#11
MILENIAL pelan tapi pasti adalah pembunuh berdarah dingin di era distruption (distruptif). Tapi tak perlu dirisau-resah-gelisahkan, mereka adalah masa depan dunia.
Setiap generasi mempunyai caranya sendiri dalam merespons zamannya. Demikian pula setiap generasi baru akan hadir bersamaan kemajuan jamannya, termasuk generasi Milenial. Setiap tesis akan melahirkan anti tesa, tesa, sintesa, yang saling berkaitan terus berlanjut berputar kemana arah peradaban berlangsung. Sejarah telah begitu banyak menuliskan peristiwa transformatif perubahan semacam, dari revolusi sosial sampai teknologi informasi.

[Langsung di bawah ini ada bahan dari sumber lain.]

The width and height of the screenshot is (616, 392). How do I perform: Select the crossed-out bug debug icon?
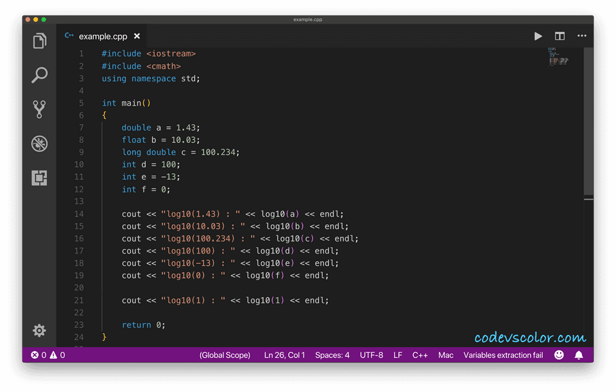pos(39,143)
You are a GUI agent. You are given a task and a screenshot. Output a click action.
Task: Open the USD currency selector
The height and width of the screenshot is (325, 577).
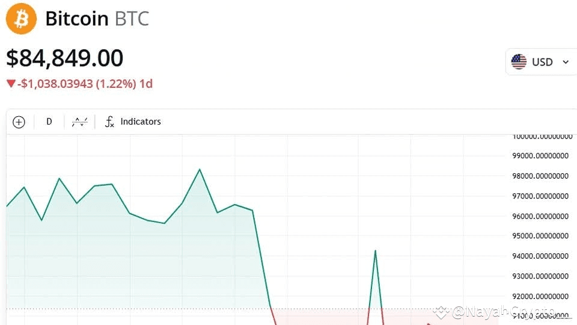(x=541, y=62)
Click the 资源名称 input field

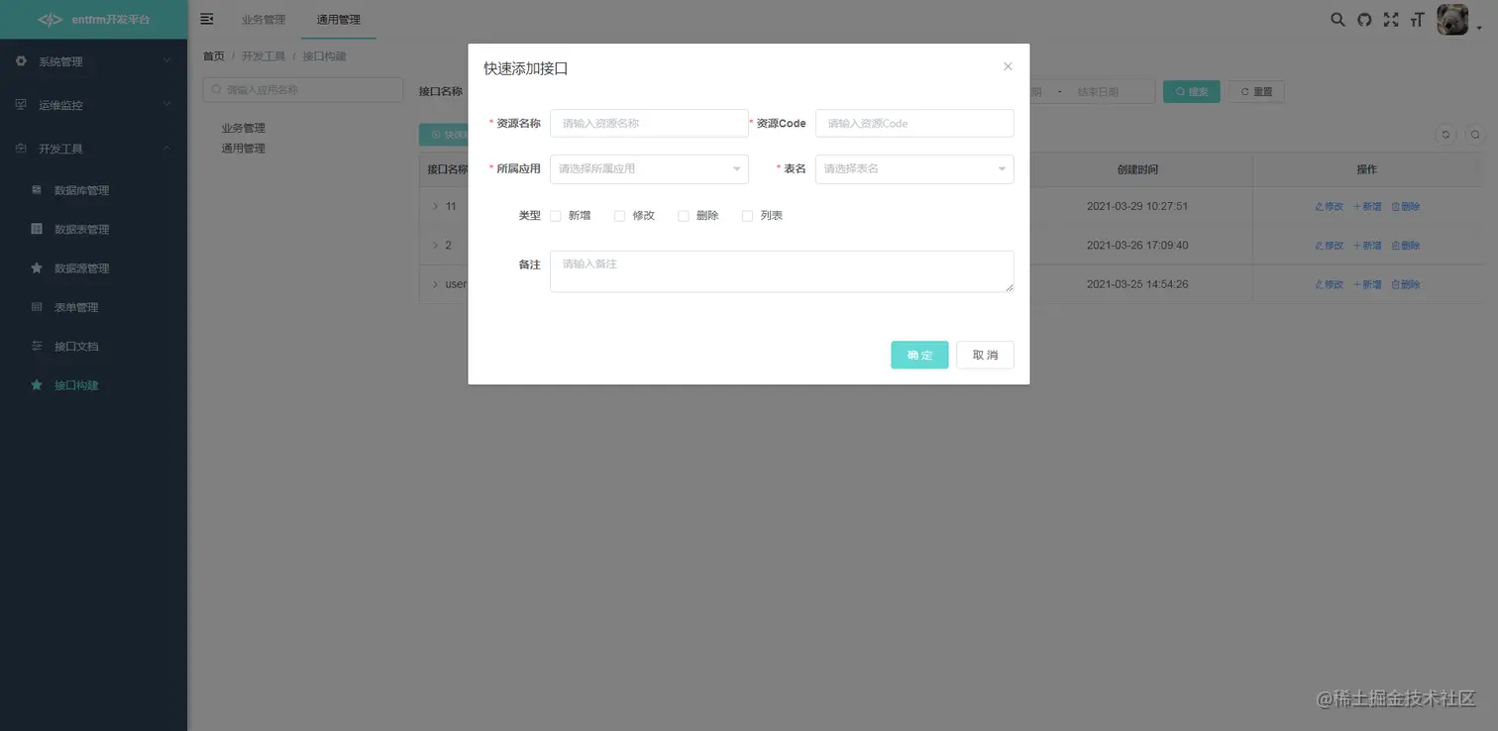tap(649, 123)
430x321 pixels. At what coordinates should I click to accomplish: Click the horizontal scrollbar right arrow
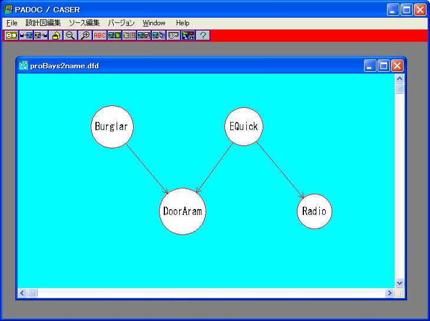pos(389,293)
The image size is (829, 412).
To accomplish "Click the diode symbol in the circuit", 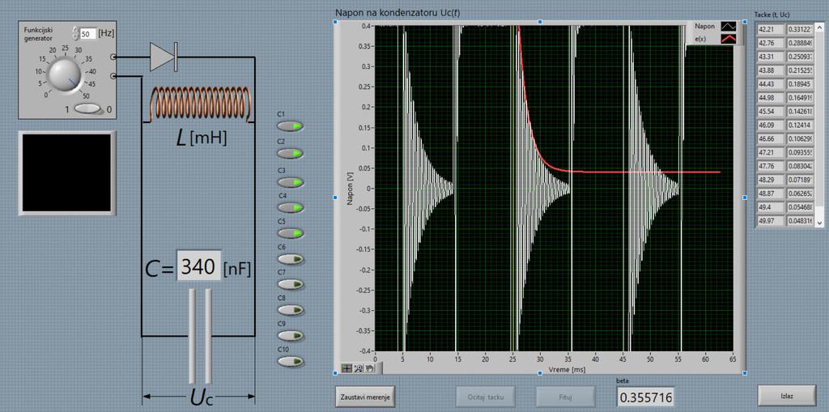I will click(164, 56).
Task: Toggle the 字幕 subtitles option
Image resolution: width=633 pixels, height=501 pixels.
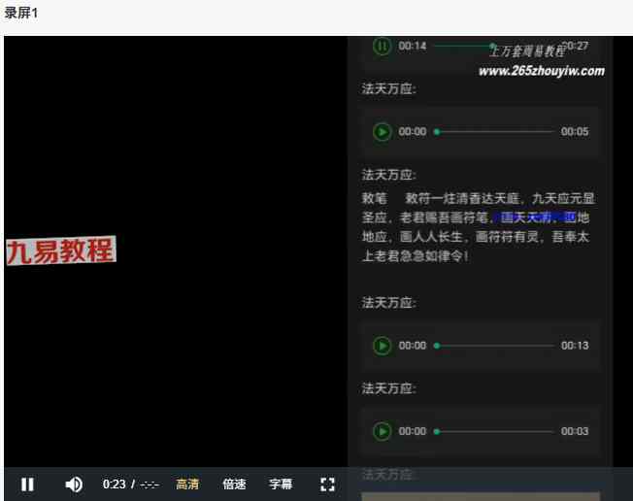Action: (x=281, y=484)
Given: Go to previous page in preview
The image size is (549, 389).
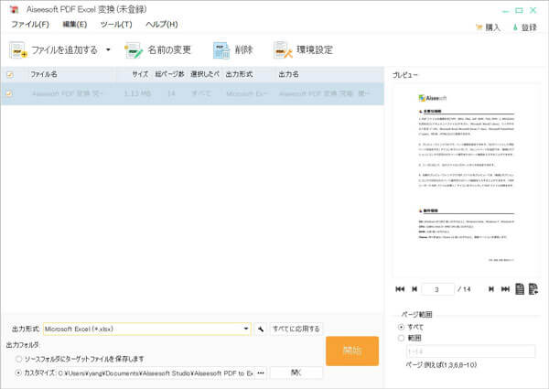Looking at the screenshot, I should pos(414,289).
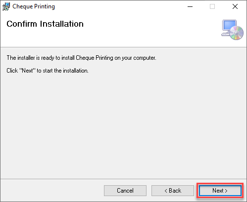247x202 pixels.
Task: Click the computer and CD setup graphic
Action: click(232, 30)
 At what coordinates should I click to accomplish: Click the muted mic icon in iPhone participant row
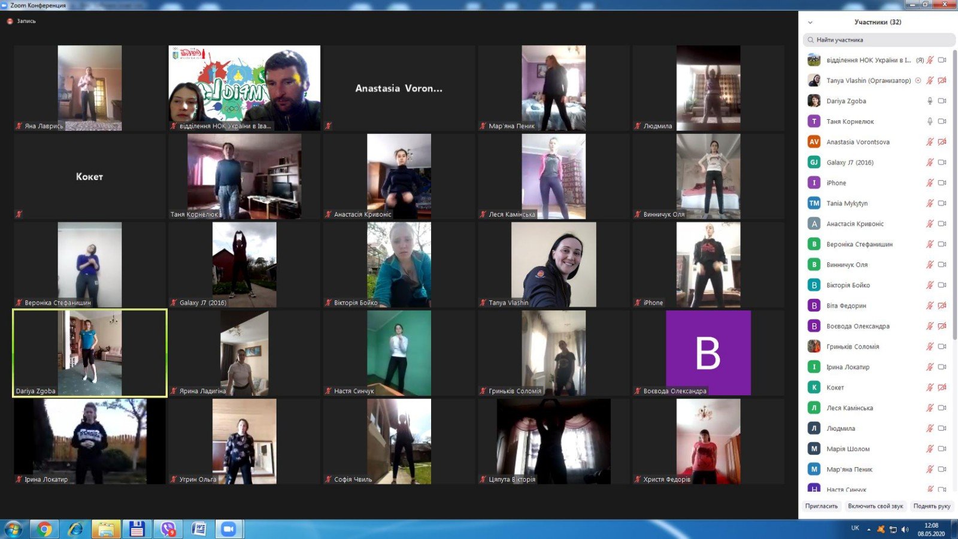[930, 183]
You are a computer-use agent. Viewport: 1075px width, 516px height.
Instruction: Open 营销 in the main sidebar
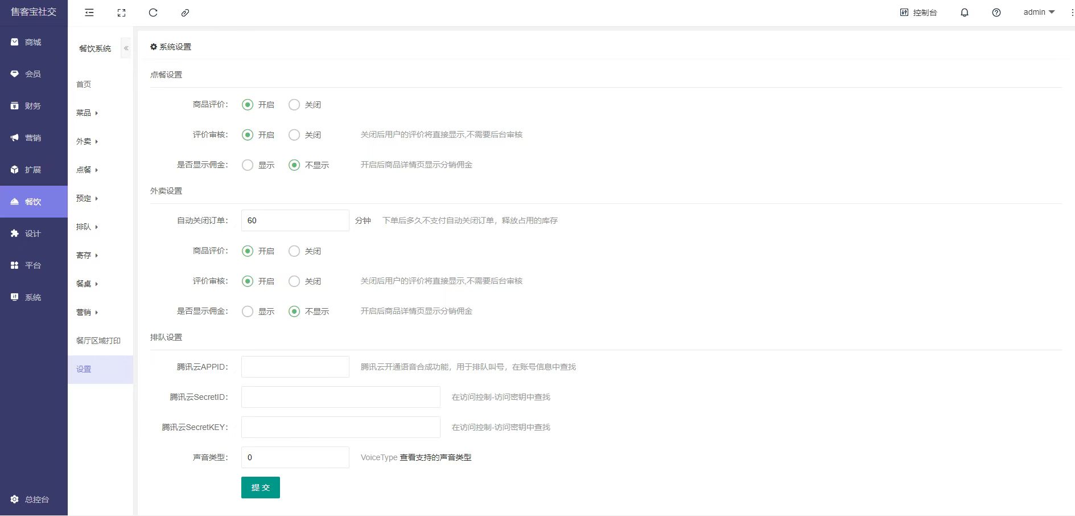click(33, 138)
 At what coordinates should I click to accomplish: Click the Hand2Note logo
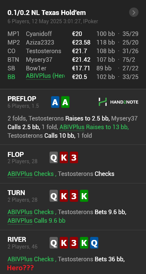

Pada tulisan saya terdahulu "Tilik Generasi Baru Film Pendek Indonesia" yang dimuat di jayakartanews.com lebih banyak menyoroti bagaimana ide gagasan dikomodifikasi dan direproduksi ulang dalam olahan yang berbeda. Semisal film pendek Prenjak yang juga cukup fenomenal, karena berani menampilkan adegan relatif vulgar; kelamin wanita.
Akan tetapi bagi yang pernah menyaksikan film dokumenter dan film cerita Daun di Atas Bantal karya Garin Nugroho, menganggap premis Prenjak sebagai repetisi ide gagasan namun beda olahan persoalan dan pendekatan.Â
Ide gagasan penciptaan memang bisa saja otonom, namun tidak menutup kemungkinan simultan maupun overlaping. Sesuatu yang lumrah dalam kajian seni budaya, selama tidak melewati batas epigonik.
Demikian juga artikel ini merupakan revisi reaktualisasi tulisan sebelumnya. Namun di rasa penting untuk ditulis ulang di laman Kompasiana. Tentu, setidaknya melalui penyuntingan dan kontekisasi topik.
Millenial memang progresif. Begitu kesan sebuah komunitas short movie Jogja yang rata-rata beranggotakan millenial militan, para film maker ideologis yang gelisah terhadap wacana penciptaan sinematografi. Topik perbincangannya menyoal, mengapa Tilik masih mengesankan sampai hari ini?
Ditonton lebih dari 27 juta viewers, sejak penayangan perdana di YouTube 17 Agustus 2020, film pendek produksi Ravacana Film yang awalnya mendapatkan fundraising dari Dinas Kebudayaan DIY 2018, memang terkesan mampu memproyeksikan secara baik lokalitas Jogja ke dalam potret negeri +62 termutakhir.
Celakanya ketika memahami bahwa filmnya ternyata booming, trending, viral dan out of the box, maka dibuatlah produksi episode berikutnya yang tak jauh beda dengan film sebelumnya.
Alhasil, baik dari capaian estetis maupun respons publik tidaklah sesignifikan pendahulunya. Ini adalah bagian lain di luar ranah kreatif struktur film yang perbincangkan.